Security Flaw Can Reportedly Force iPhone To Make Automatic Calls
The easiest way for hackers to attack a system is to exploit a feature and use it to find loopholes into the system. There have been many attacks on Android-based devices where attacker would use a feature of Android to hack into the devices.
One such attack was made because of a feature in Android called Preferred Network Offload (PNO) that could be exploited to leak user’s location history. Another method to hack into devices was by using a feature Shared Memory in operating systems, which has been recently revealed by a team of researchers.
The latest feature of operating system that paves way to the hackers is found only in iOS. Apple has tried to make their iOS design as much user friendly as possible. But apparently the expense of user-friendliness is insecurity.
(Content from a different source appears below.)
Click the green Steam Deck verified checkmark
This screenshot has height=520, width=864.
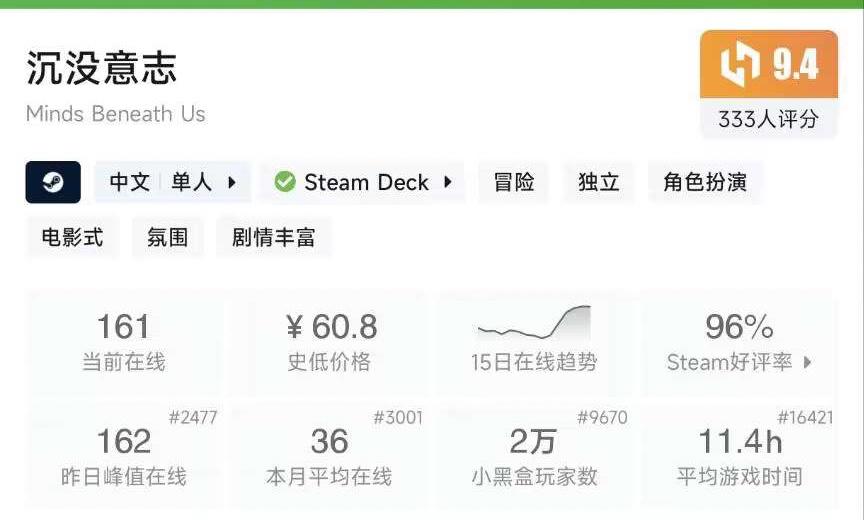pyautogui.click(x=285, y=182)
Apple has mentioned in its RFC that there is a feature in iOS called ‘tel’, which implements the functionality that when a user receives a phone number in webpage, iOS displays alerts asking user to confirm the action (to call or not to call). However, when the user receives a phone number in a native app, it doesn’t ask for confirmation instead it directly dials the number and calls right away as the user taps the phone number received.
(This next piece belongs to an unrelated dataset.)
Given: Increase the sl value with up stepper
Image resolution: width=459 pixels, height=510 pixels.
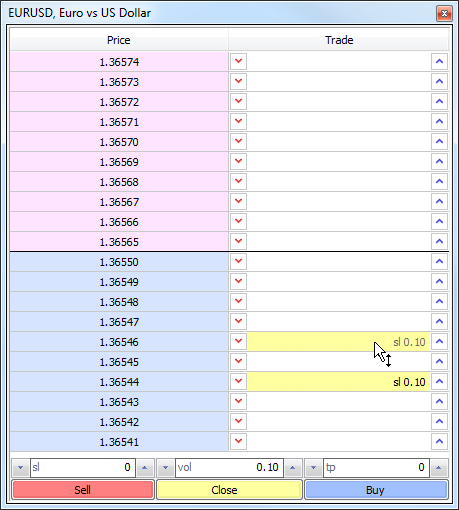Looking at the screenshot, I should [145, 468].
The technique could be used to force phones to dial premium numbers where the victim would pay for the call charges, or by doing a dirty deal with the operator for making the user dial specific numbers. The attacker can send a disguised URL pointing to the code that would perform calls and user would not even be prompted.
Another attack could be launched using FaceTime. The user would be made to video-call the attacker’s number using FaceTime and the attacker would be able to take screenshots of the user and/or find out location of the victim.
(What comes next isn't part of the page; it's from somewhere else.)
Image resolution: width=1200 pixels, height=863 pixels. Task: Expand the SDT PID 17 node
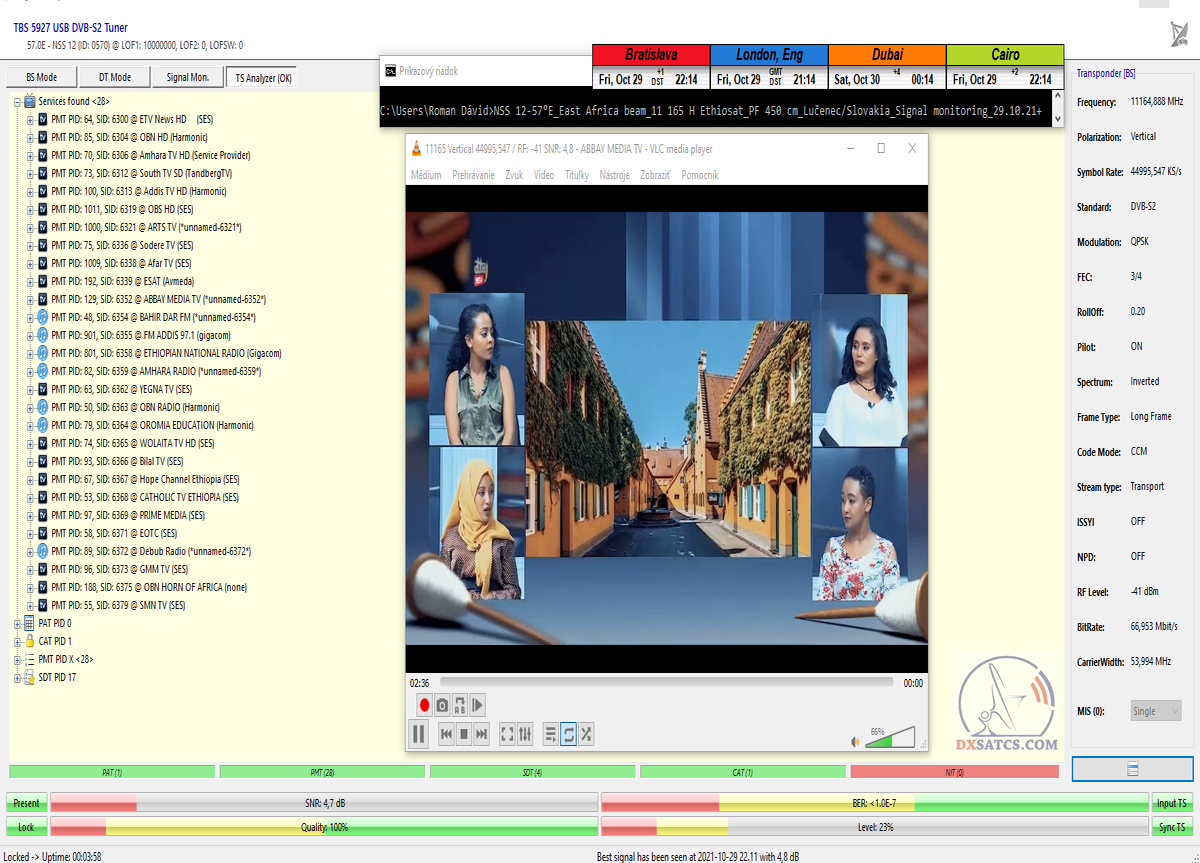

Andrei Neculaesei, a security researcher and developer at AIRTAME, has demonstrated how this technique can be used on renowned apps like Facebook Messenger, Gmail and Google Plus. He argues that major app developers like Facebook and Google should have added confirmatory procedure in their apps but they have failed to do so, making their messaging and email apps vulnerable to such attacks.
However, Neculaesei has not provided a solution for this problem. iPhone users beware!